→ EXTRACT:
This makes becoming a voice-over artist very tempting for those trying to expand their income.
Breaking into the voiceover biz can be tricky. First, you need to be good. How do you get good? You get voice over training, and you practice, and you listen. Even if you have the most sultry voice or the deepest booming voice, it doesn't mean you can easily do voice overs. Most of the auditions I get, ask you to sound 'non-announcery', sound like 'an every person'. Being able to read copy, is very much like acting, so I definitely think acting classes along with voice-over classes are super helpful in building your style. You also need to be versatile. The more variety you can give, the more jobs you'll get. Try not to get trapped into just one style.
You'll also need some very basic equipment, which includes a microphone, an audio interface, and audio software. The range of this gear varies wildly, but you'll end up spending at least $300 on a decent microphone, around $200 on an interface, and the software is anywhere from free, to a few hundred dollars. In the accompanying video, I list some of those options.
SO, you've gotten your training, you have the gear, now what? In voiceovers, there are generally two ways to get auditions: 1) Online sites, and 2) Voiceover agents. Online sites are those where you pay a yearly fee and get sent auditions in the lower pay grade. Some of the big ones are Voices.com and Voice123.com The reviews are mixed on these online services. While it's good practice for you to audition, I really don't recommend them.
The best way for you to succeed in the voiceover industry, is to get a proper voiceover agent. No easy task for sure. They generally don't accept unsolicited material, so you are going to need to do what you're already doing here on Stage 32: Network! If you have a solid demo (details on the demo in the video), and you start to connect with the right people, you'll be able to properly get your demo reel to the people who need to hear it. Agents will get you auditions you'll have never been able to get on your own, and they are the big ones that we all dream of. They take a percentage of course, but it's worth it.

→ ACTIONS TO TAKE:
1. From the voice-over passage, copy the text starting at "The best way" and ending at "it's worth it.".
2. Answer these questions from the voice-over passage:
(a) What is the least you will spend on a decent microphone?
(b) What are the two general ways to get voiceover auditions?
(c) What kind of material do voiceover agents generally not accept?

→ MATERIAL:

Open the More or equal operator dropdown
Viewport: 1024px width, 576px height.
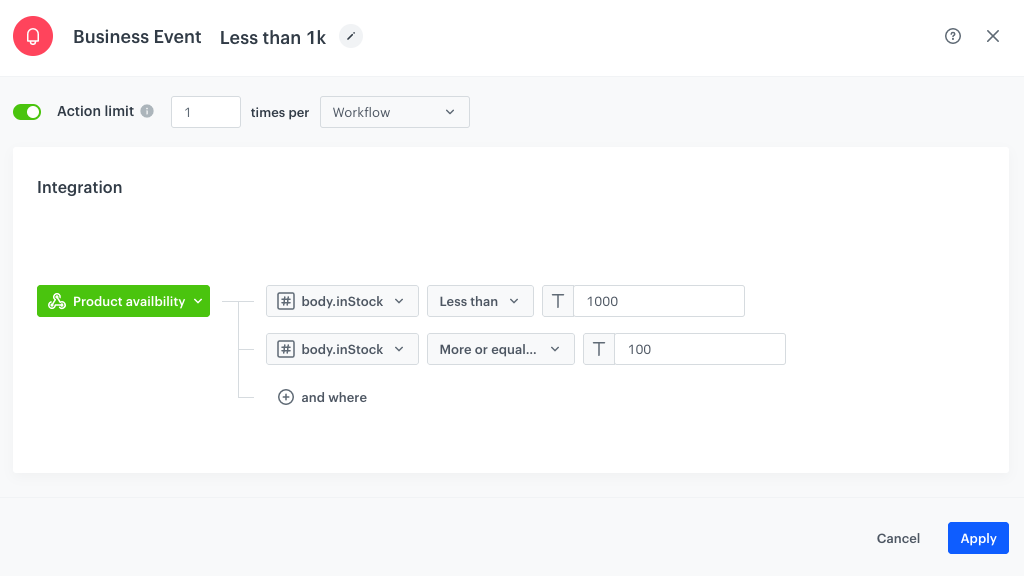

→ SOLUTION LIST:
1.
The best way for you to succeed in the voiceover industry, is to get a proper voiceover agent. No easy task for sure. They generally don't accept unsolicited material, so you are going to need to do what you're already doing here on Stage 32: Network! If you have a solid demo (details on the demo in the video), and you start to connect with the right people, you'll be able to properly get your demo reel to the people who need to hear it. Agents will get you auditions you'll have never been able to get on your own, and they are the big ones that we all dream of. They take a percentage of course, but it's worth it.

2.
(a) $300
(b) Online sites and voiceover agents
(c) Unsolicited material